Revezamento no trabalho entre marido e mulher justifica vínculo de emprego dos dois 25 de julho de 2026, 7h41 O pagamento em conta bancária, aliado à anuência e ao controle da escala pelo empregador para o desempenho das atividades, evidencia a presença dos requisitos da onerosidade e da subordinação jurídica. Tais elementos, somados à não eventualidade e à pessoalidade da prestação dos serviços, fundamentam o reconhecimento do vínculo de emprego, ainda que o revezamento de escala decorra de uma substituição entre familiares. Com esse entendimento, a 1ª Turma do Tribunal Regional do Trabalho da 14ª Região (RO/AC) deu parcial provimento ao recurso ordinário interposto por uma vigia, reconhecendo o vínculo de emprego com a empresa que contratou o seu marido para prestar serviços para uma entidade patronal do comércio.
A trabalhadora revezava com o cônjuge na função, alternando os dias de trabalho conforme a escala estabelecida. Por entender que a dinâmica não afastava a caracterização da relação empregatícia, o colegiado condenou a empresa e a entidade ao pagamento das verbas trabalhistas decorrentes dessa relação.
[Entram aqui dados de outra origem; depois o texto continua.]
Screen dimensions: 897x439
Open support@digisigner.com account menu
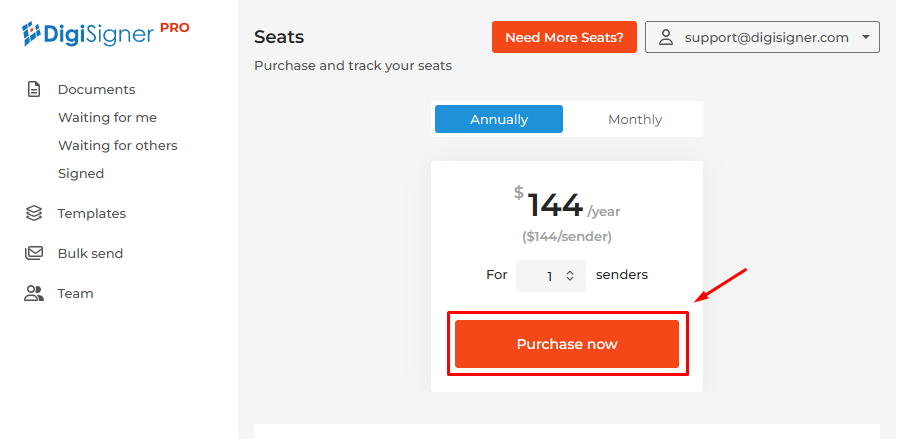coord(766,37)
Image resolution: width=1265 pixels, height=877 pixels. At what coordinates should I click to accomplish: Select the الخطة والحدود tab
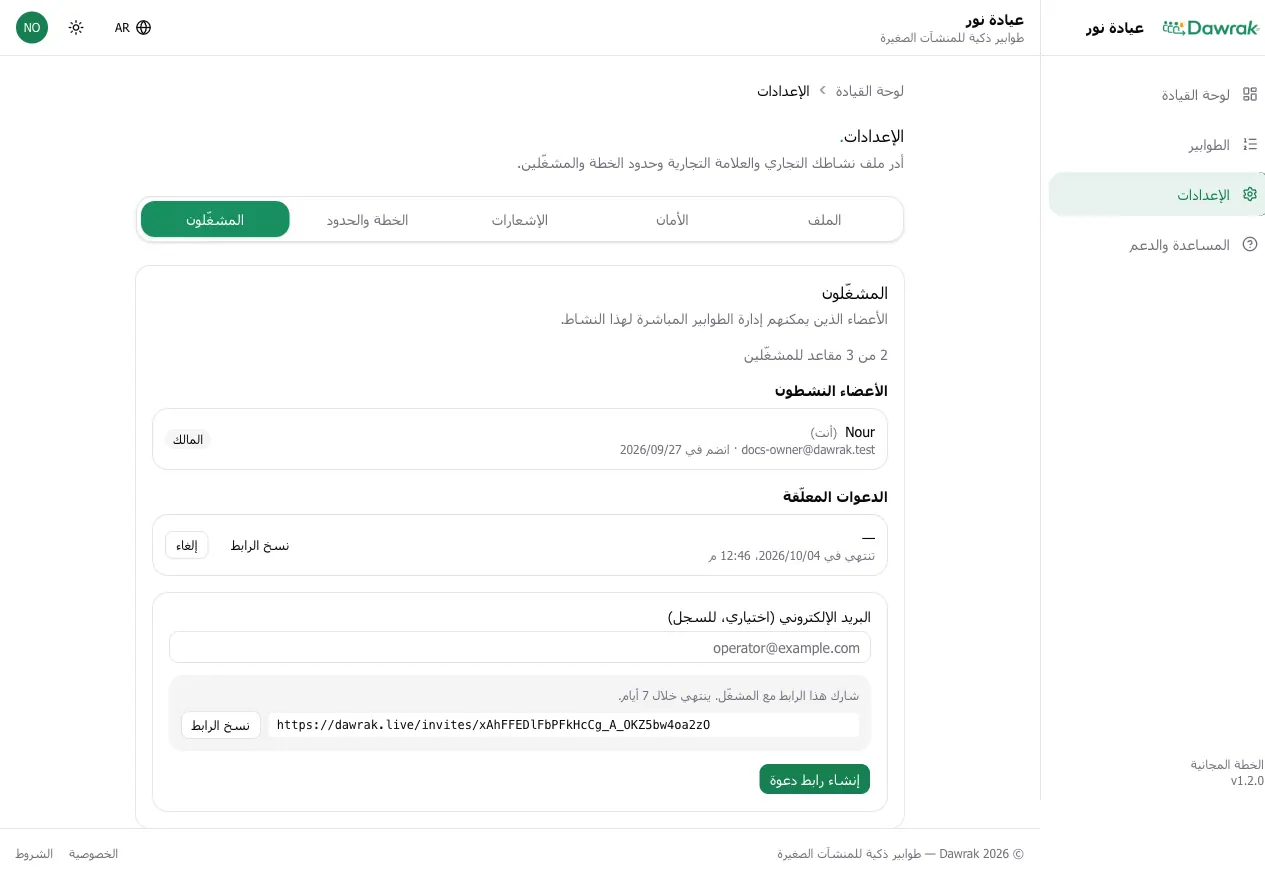click(x=368, y=220)
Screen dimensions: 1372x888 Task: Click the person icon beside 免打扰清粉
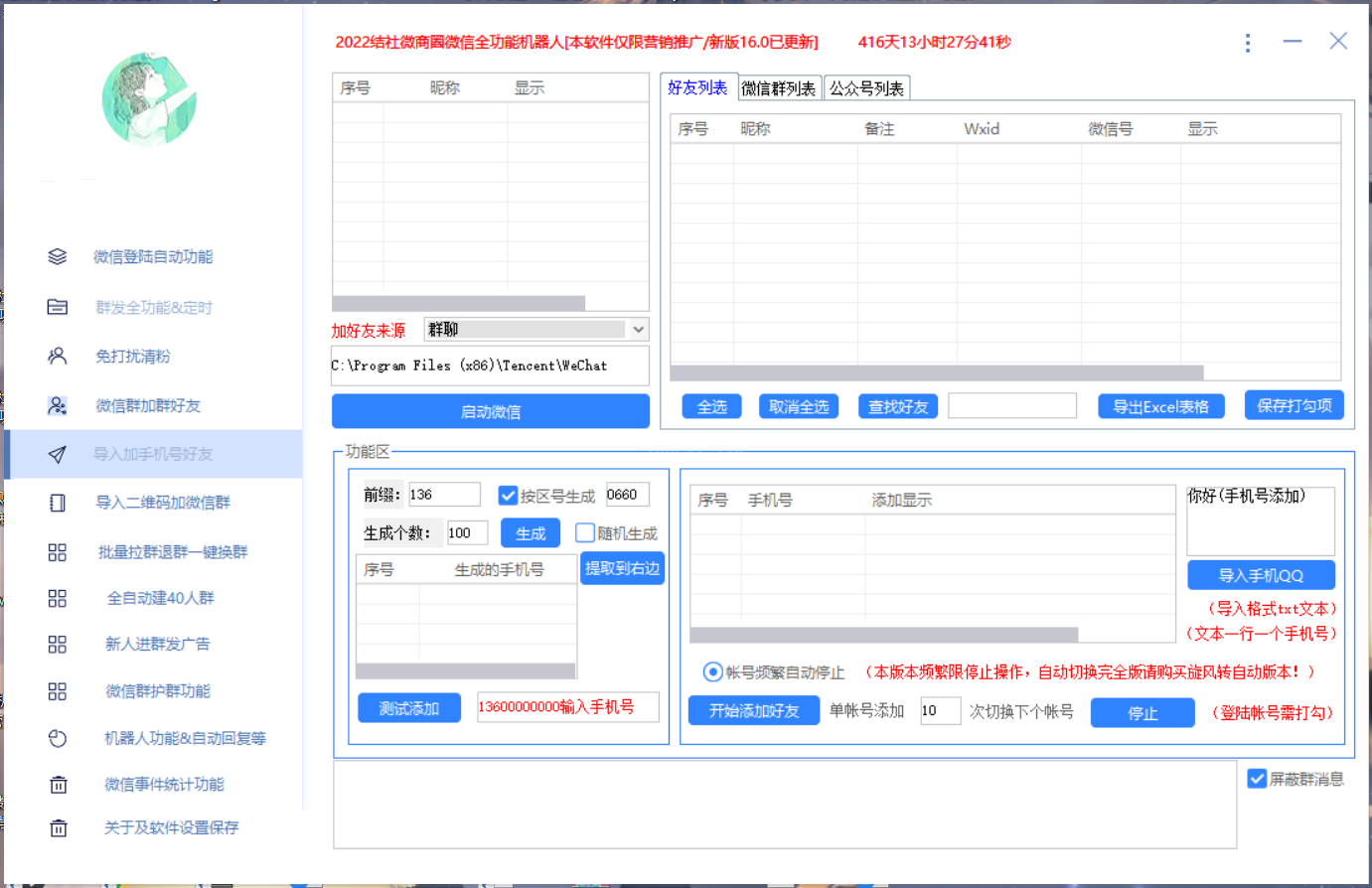coord(58,356)
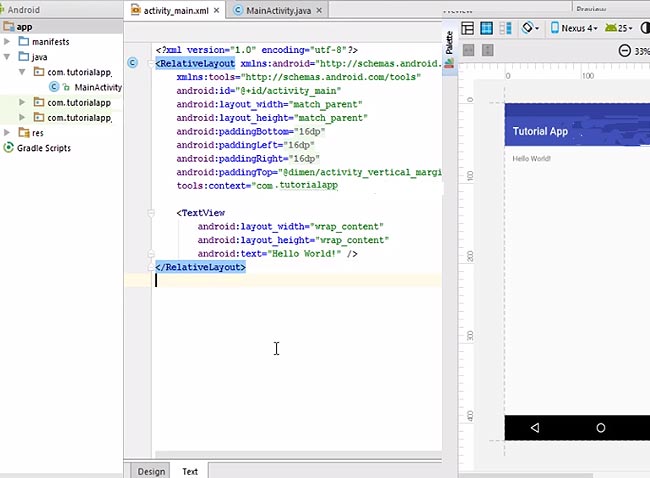The width and height of the screenshot is (650, 478).
Task: Open MainActivity in the project tree
Action: click(x=97, y=87)
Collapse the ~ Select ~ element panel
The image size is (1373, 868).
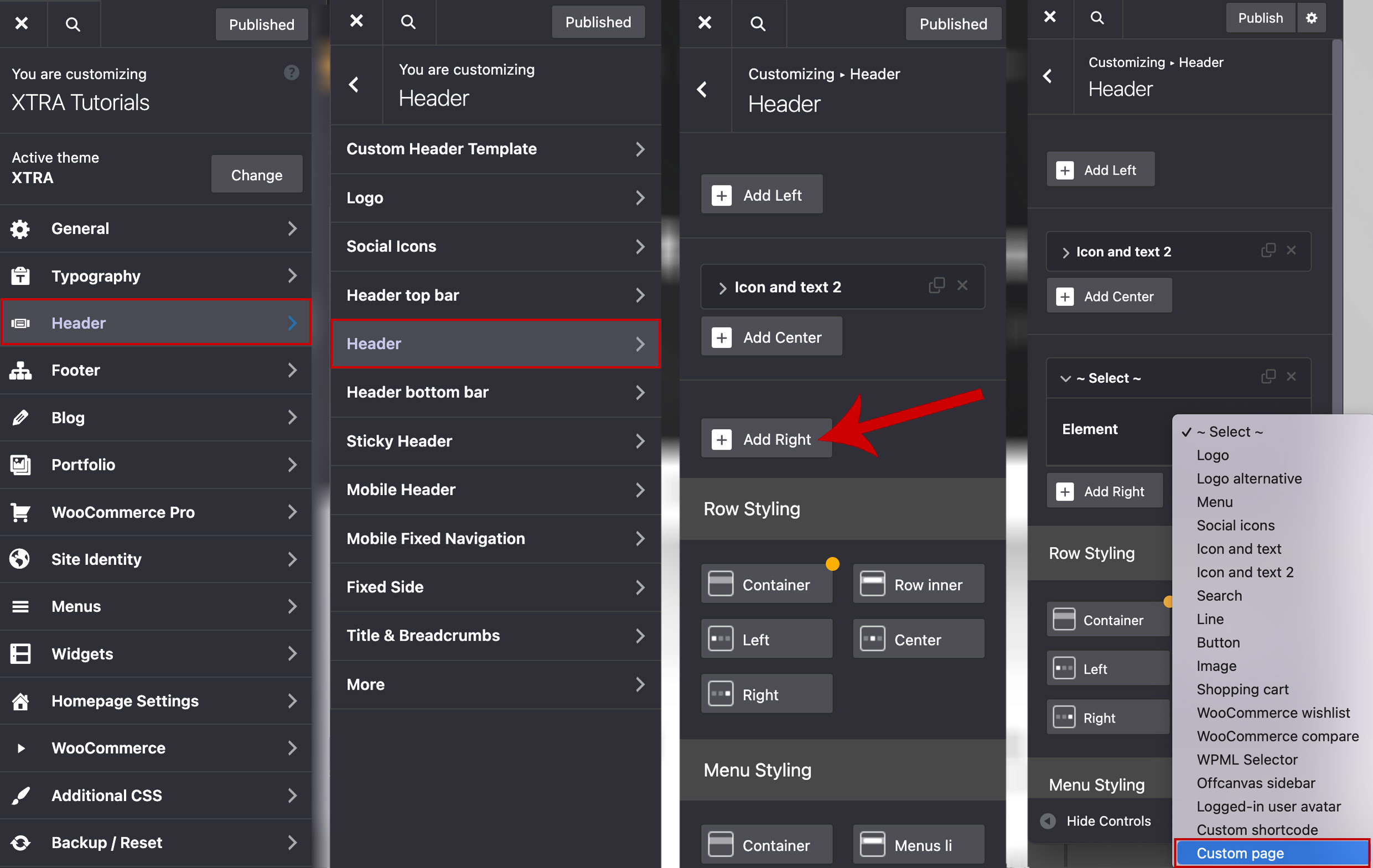(x=1065, y=378)
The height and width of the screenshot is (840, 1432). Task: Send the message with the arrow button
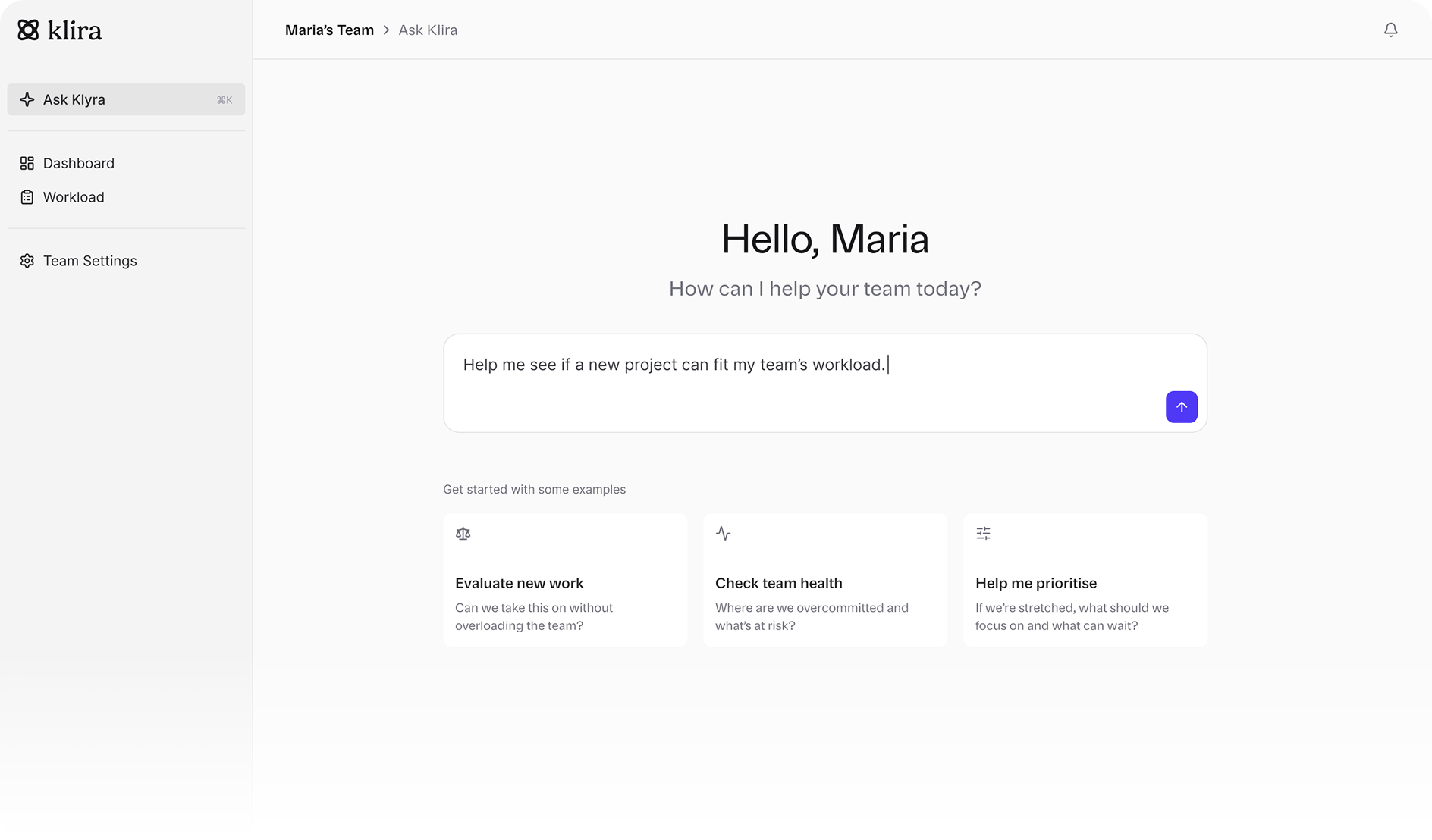click(1181, 407)
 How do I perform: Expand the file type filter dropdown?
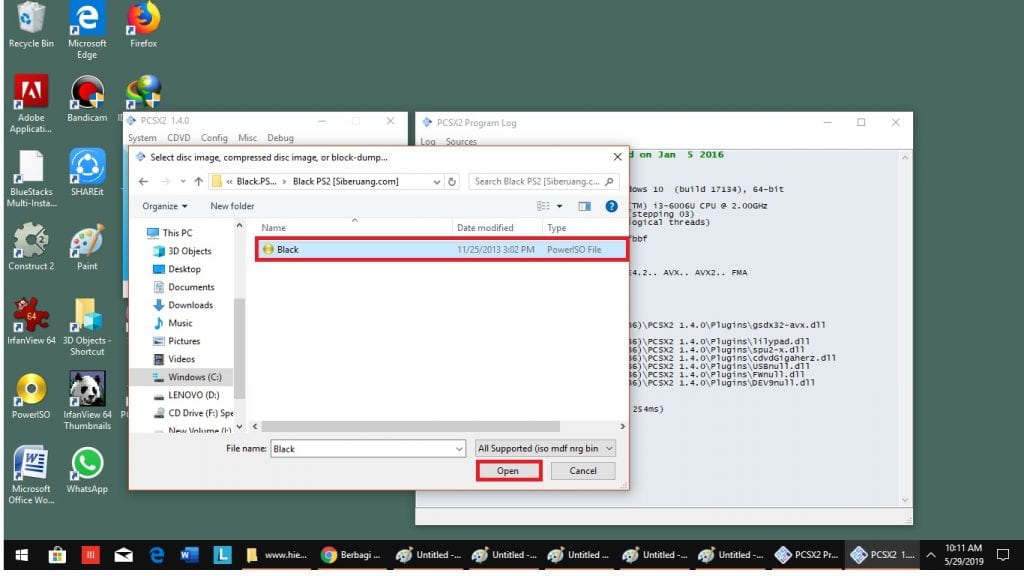pyautogui.click(x=546, y=449)
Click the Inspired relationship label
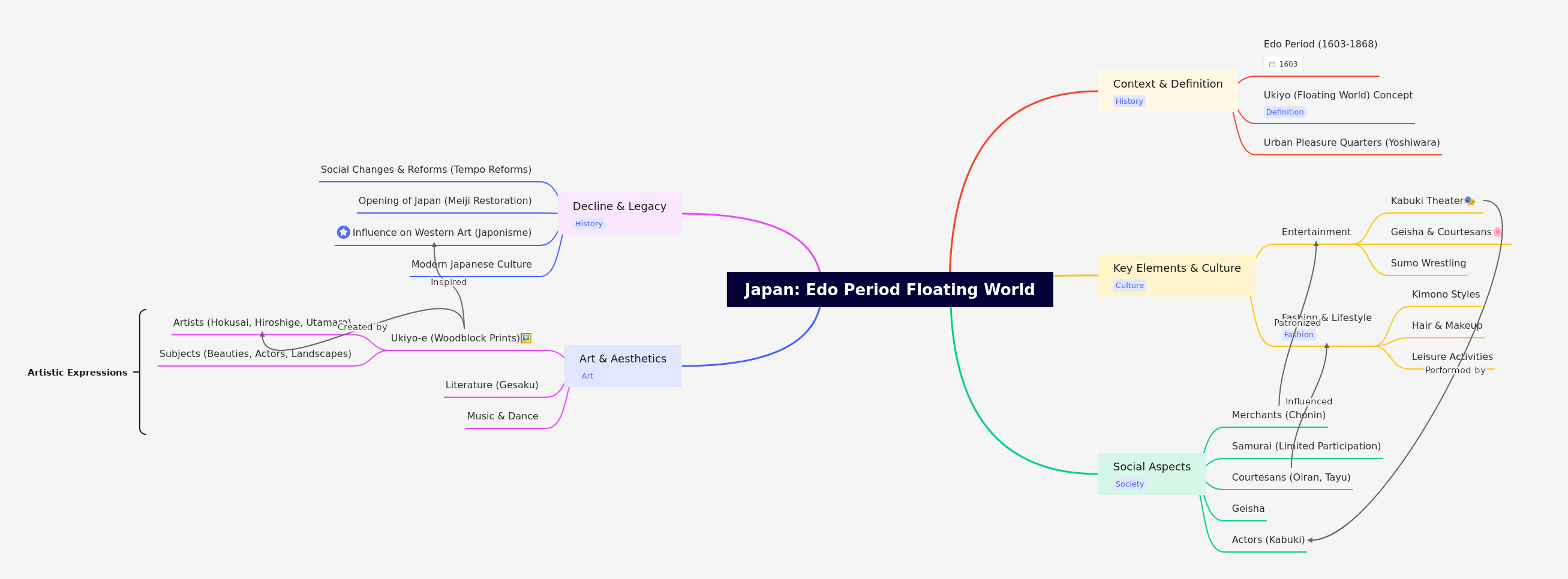 [449, 281]
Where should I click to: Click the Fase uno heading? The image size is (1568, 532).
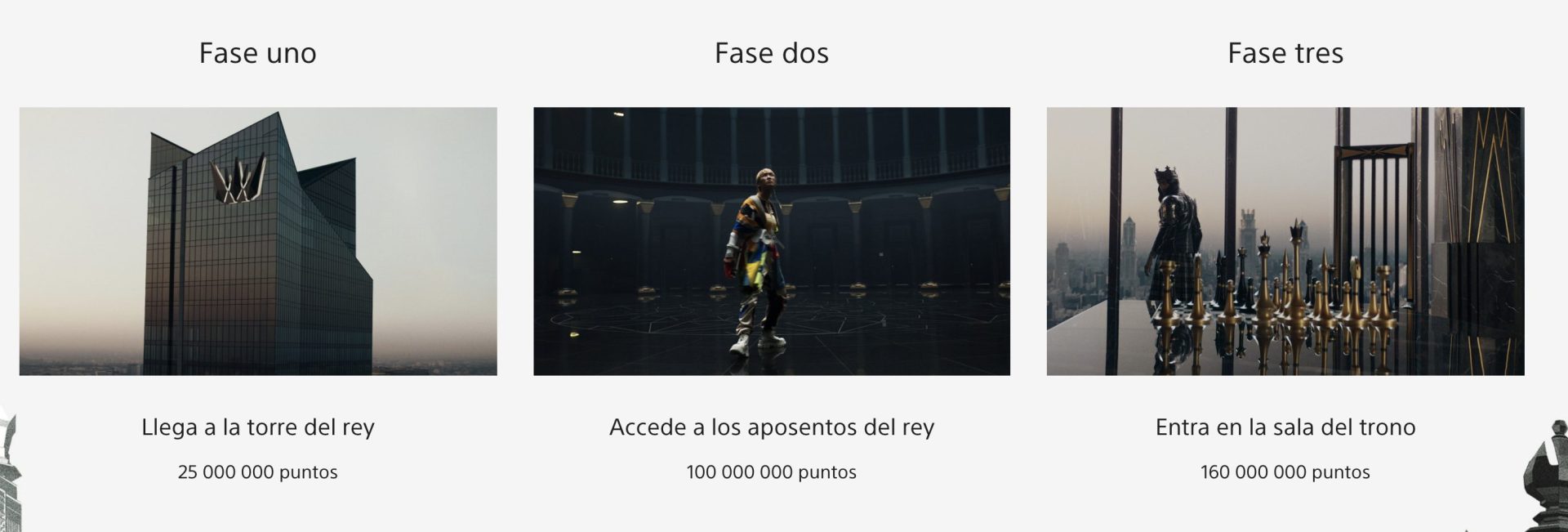(257, 53)
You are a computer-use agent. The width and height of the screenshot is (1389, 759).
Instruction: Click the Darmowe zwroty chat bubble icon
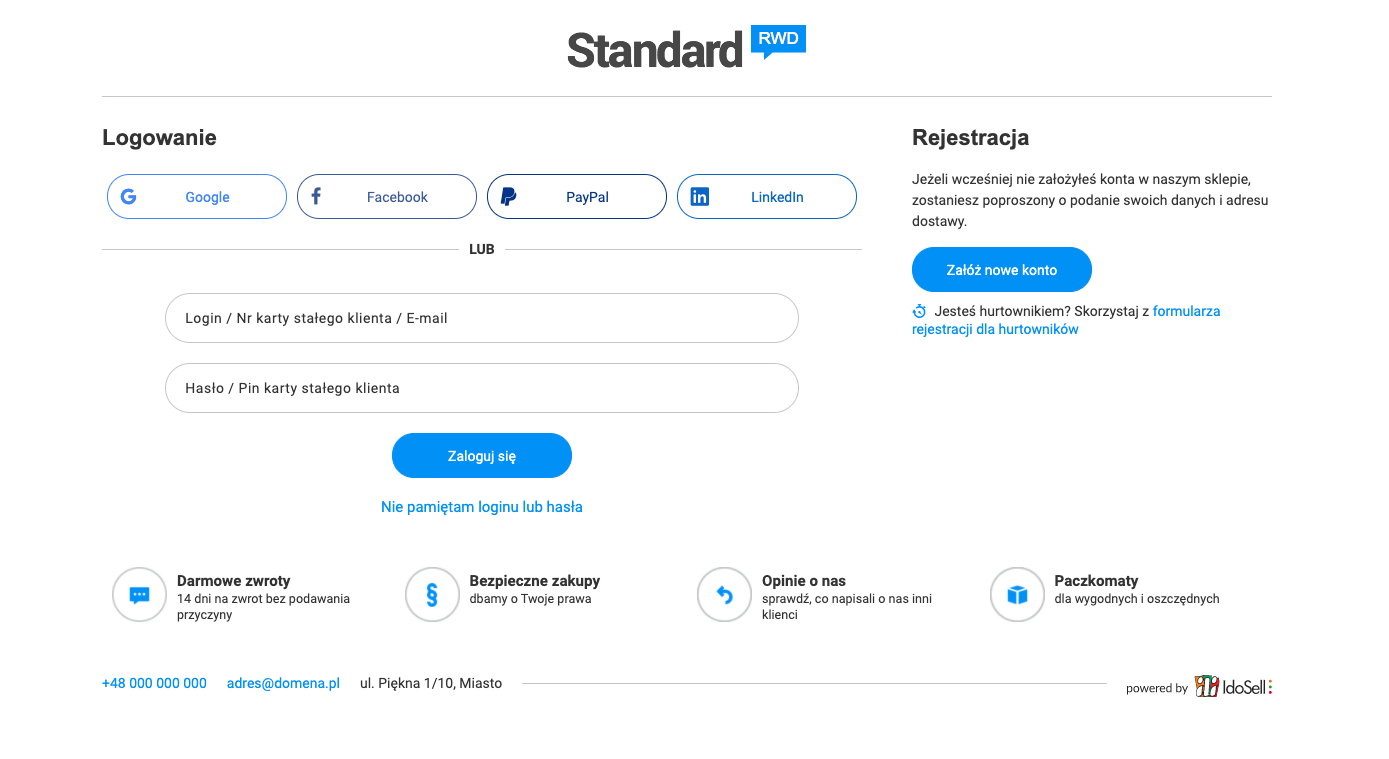[140, 594]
Sem registro, sem direitos Nos autos, a trabalhadora afirmou que passou a ocupar o cargo para revezar com o seu marido, que já era empregado na mesma função em escala 12 x 36.
A autora explicou que a decisão de alterar a escala foi tomada para preservar a remuneração familiar, que seria reduzida caso outra pessoa desempenhasse o trabalho. A empregada, no entanto, foi dispensada cinco meses depois. Sem registro em carteira, não recebeu os seus direitos.
Por isso, pediu o reconhecimento do vínculo de emprego e o pagamento das verbas trabalhistas. Em primeira instância, os pedidos foram rejeitados. Para o juízo, não foi comprovada a onerosidade nem a subordinação jurídica da mulher, requisitos essenciais para a caracterização da relação como emprego.
A sentença considerou que o revezamento constituiu mero arranjo familiar, cujo objetivo era manter o salário original recebido pelo marido. Confissão do empregador Ao avaliar o caso, porém, a relatora do recurso no TRT-14, juíza convocada Christiana Darc Damasceno Oliveira Andrade Sandim, considerou que o vínculo de emprego estava suficientemente demonstrado. Ela destacou dois fatores principais para comprovar a onerosidade e a subordinação: os pagamentos feitos na conta da autora e a confissão do empregador de que, se soubesse que o caso iria à Justiça, teria colocado outra pessoa para revezar com o marido da autora.
Além de comprovantes de transferências bancárias, havia também mensagens entre a autora e o empregador que discutiam pagamentos, substituição, 13º e outros assuntos relacionados ao serviço. Embora admita que, por si só, esses documentos não gerem vínculo de emprego, a magistrada ressaltou que os registros podem ser considerados em conjunto com a prova oral para atestar a narrativa. Ela também destacou que o trabalho da mulher como vigia, em revezamento com o marido, não ocorria às escondidas, mas com ciência do responsável pela contratação.
Segundo a relatora, a natureza do trabalho, como admitido pelo empregador, era de exercício contínuo e exigia mais de uma pessoa.